With cloning success comes some trouble


By ELLIS HENICAN

LONG ISLAND NEWSDAY

If Dolly weren’t dead already, she’d be awfully proud today.

She got a brand-new baby brother. Or was it a cousin? Or a nephew twice-removed? In the brave new world of genetic cloning, the terminology is still a little confused.

But this much is certain: The first cloned mammal ever, created in 1996 from the mammary cells of a Finn Dorset sheep and named for curvaceous country singer Dolly Parton, can now gaze proudly from that Great Meadow in the Sky.

Dolly was euthanized in 2003 on account of an illness unrelated to the cloning. But the promise she symbolized and the challenge she raised both live grandly, unmistakably, inevitably on.

And lots of people thought this day would never arrive.

But a scientist-CEO at a small, private lab in California soldiered on. His name is Sam Wood. His company is Stemagen. Not so long ago, he scraped some cells from his arm and injected them into human female eggs that had been treated to remove their own genetic material. He let the cells grow in there for just eight days.

Voila!

Independent tests showed that these developing embryos carried Wood’s unique DNA. Yep, he’d created the earliest precursor of a little baby Sammy, concocted straight from the cells of the grown-up one.

Destroyed embryos

Wood destroyed the embryos before they could grow up and start demanding $200 sneakers or money for college tuition. But had the little clones been allowed to grow and then implanted in a uterus — who knows? They truly might have become living, breathing genetic replicas of the scientist himself.

“We believe that this is the future,” he said Thursday, less the proud papa than the proud scientist.

He wasn’t talking little Sammys. Not yet anyway.

He was talking about the promise of humans to create “patient-specific stem cells” — the raw material for all of the body’s specialized tissues from heart to muscle and more.

These stem cells, he said, are “the holy grail,” which scientists will use to cure juvenile diabetes, spinal-cord injuries, MS, Parkinson’s disease and who knows what other dreadful human ailments.

But you can already hear the bleating — and I don’t just mean the ovine kind.

The anti-stem-cell absolutists, with President George W. Bush on their side, were moving anew to stop the research. The science-fiction nut jobs were imagining cloned armies of human killing machines. Lab entrepreneurs in Korea, China, England and elsewhere were suddenly worried that their precious head start on cloning technology was about to be snatched back by a few forward-looking biotech researchers in the United States.

It’s at times like these that we always turn to Art Caplan.

“The evil arm implication is blown way out of proportion,” said Caplan, who heads the department of medical ethics at the University of Pennsylvania and is known for discussing complex issues in relatively plain English. “If you want an evil army, it’s a whole lot faster to hire one than to grow one.”

Cloning, of course, just creates genetic matches. It’ll never account for experience, upbringing and a thousand other social influences. “Then when you tell the cloned kid what to do, the first thing the kid will tell you is, ‘I don’t want to do that.”’

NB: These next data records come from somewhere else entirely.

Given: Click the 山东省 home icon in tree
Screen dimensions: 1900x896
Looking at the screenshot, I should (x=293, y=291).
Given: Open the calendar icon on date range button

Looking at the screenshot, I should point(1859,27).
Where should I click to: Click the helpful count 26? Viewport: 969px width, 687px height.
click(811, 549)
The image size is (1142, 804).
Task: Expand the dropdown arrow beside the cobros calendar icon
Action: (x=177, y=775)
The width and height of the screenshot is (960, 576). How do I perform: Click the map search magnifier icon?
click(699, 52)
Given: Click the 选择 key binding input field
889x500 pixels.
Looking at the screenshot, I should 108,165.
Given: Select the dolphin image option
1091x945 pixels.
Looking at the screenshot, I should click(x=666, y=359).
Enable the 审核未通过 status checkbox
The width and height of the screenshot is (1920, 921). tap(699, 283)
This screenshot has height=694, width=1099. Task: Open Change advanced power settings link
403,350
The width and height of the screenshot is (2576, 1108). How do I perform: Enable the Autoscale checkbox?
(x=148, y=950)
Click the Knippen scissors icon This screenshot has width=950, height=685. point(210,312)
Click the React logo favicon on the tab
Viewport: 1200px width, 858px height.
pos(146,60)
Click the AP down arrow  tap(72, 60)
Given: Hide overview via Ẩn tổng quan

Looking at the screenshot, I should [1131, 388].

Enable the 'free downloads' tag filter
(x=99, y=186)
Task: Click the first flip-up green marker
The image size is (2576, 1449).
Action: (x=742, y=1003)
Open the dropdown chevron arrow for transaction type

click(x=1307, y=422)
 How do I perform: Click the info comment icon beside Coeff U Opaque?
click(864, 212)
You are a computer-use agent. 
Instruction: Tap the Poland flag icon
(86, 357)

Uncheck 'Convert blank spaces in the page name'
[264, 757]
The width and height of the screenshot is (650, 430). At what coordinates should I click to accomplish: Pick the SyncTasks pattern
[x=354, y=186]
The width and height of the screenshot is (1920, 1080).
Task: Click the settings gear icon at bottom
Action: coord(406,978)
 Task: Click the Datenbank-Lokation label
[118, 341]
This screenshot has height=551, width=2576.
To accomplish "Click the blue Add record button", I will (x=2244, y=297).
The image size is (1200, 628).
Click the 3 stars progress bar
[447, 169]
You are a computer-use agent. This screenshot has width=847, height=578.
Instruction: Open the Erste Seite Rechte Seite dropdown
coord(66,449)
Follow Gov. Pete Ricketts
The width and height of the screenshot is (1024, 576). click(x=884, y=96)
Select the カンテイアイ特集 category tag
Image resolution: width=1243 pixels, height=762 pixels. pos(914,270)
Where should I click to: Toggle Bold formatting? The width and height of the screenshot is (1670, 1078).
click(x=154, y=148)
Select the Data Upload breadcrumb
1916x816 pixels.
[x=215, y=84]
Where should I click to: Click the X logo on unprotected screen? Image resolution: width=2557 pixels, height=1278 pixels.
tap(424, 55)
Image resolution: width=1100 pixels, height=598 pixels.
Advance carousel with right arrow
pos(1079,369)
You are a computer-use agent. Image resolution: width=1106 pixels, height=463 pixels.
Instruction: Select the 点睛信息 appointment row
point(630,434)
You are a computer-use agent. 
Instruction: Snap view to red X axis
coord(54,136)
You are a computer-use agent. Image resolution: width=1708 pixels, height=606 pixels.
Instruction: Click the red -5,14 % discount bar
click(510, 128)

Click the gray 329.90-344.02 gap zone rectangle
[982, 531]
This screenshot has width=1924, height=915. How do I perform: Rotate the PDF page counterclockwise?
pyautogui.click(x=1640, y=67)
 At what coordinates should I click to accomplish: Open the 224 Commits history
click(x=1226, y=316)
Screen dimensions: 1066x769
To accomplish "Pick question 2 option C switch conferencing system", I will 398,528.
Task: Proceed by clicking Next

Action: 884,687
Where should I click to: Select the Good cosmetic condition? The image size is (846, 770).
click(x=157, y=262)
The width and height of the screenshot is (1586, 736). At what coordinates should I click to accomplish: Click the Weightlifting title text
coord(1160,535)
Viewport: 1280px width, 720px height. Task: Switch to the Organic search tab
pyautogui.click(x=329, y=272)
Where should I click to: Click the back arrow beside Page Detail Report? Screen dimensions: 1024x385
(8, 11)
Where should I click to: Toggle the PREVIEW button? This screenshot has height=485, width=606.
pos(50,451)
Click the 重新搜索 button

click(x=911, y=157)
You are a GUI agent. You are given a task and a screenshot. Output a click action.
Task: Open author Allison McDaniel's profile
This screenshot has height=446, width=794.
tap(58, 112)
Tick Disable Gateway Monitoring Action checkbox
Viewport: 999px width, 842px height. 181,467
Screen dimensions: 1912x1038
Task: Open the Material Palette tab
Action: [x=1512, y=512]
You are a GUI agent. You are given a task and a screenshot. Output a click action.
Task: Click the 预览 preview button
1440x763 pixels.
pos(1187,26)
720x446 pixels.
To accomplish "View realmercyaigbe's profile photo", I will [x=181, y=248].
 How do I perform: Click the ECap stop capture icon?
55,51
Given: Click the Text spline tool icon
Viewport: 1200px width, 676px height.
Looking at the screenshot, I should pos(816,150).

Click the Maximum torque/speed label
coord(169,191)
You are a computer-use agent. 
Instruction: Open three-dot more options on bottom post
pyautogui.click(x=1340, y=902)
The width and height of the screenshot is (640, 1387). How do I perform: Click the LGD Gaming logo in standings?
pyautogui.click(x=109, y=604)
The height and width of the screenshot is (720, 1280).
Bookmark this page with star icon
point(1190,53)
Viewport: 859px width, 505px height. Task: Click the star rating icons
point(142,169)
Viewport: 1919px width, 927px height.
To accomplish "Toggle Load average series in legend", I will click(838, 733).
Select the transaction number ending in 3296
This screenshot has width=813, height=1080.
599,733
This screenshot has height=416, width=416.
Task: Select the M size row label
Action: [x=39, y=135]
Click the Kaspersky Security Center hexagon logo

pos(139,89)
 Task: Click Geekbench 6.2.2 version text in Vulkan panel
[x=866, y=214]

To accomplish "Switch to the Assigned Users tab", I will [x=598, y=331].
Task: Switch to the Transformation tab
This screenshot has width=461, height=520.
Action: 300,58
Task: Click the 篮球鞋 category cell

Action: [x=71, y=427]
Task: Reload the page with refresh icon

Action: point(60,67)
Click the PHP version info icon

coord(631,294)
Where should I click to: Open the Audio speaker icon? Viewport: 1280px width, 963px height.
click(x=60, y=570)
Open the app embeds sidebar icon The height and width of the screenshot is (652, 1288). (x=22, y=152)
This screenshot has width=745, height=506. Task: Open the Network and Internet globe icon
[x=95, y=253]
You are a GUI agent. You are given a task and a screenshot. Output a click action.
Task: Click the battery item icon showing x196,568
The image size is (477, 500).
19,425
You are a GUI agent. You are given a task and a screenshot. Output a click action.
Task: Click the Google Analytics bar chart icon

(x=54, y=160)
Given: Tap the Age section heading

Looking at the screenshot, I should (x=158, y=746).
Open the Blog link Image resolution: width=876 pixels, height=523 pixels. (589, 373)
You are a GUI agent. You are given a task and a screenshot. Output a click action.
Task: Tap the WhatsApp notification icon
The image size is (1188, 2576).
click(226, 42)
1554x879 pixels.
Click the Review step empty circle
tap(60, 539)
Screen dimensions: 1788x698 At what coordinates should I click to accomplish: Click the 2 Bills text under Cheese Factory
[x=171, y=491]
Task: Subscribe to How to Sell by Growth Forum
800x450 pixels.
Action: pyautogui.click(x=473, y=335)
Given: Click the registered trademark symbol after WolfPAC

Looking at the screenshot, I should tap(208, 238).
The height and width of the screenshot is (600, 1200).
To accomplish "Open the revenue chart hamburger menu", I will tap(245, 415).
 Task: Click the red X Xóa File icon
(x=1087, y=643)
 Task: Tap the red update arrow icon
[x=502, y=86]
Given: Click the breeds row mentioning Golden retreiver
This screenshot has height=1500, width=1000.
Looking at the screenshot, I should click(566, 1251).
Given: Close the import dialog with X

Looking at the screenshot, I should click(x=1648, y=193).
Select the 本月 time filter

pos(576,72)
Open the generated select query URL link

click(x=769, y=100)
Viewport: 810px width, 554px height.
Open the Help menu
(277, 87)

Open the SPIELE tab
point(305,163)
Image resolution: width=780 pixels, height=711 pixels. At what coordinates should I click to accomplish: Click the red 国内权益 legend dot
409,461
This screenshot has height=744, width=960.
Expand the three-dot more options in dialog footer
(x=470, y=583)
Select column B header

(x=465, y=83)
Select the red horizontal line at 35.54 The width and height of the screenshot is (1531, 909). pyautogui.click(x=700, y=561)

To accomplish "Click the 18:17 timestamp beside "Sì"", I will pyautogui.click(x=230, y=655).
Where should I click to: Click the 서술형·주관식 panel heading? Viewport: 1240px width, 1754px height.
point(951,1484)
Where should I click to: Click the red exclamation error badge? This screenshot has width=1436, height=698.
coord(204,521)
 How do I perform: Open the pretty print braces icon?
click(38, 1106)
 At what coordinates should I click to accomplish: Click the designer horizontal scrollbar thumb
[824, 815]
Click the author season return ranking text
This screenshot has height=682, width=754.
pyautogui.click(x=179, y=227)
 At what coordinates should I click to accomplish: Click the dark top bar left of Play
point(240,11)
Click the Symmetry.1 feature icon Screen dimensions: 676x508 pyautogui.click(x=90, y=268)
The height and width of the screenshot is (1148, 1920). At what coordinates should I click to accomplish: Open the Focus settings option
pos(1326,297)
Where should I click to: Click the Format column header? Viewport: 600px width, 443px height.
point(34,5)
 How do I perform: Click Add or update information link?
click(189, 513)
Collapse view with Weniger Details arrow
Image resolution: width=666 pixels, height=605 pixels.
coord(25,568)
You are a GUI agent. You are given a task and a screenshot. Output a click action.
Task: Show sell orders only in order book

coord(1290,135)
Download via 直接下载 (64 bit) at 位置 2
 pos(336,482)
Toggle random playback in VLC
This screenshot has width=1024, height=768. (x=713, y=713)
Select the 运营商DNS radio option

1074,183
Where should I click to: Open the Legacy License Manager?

But the stem-cell possibilities of cloning, he said, really are huge. Despite recent advances in adult stem cells, the chance to build from scratch still offers huge advantages, Caplan said. “These are stem cells you can turn into a body repair kit just for you. Table for one! Cloned, it’s me!”

There are still big challenges ahead. The biggest: If there’s a huge new demand for cloned stem cells, where will all the eggs come from?

“Every time you clone, you need eggs,” Caplan said. “If this catches on, where will hundreds of thousands of eggs come from? What are the ethical implications there?”

Surely, Dolly never wrestled with anything so complicated.

X Ellis Henican is a columnist for Newsday. Distributed by McClatchy-Tribune Information Services.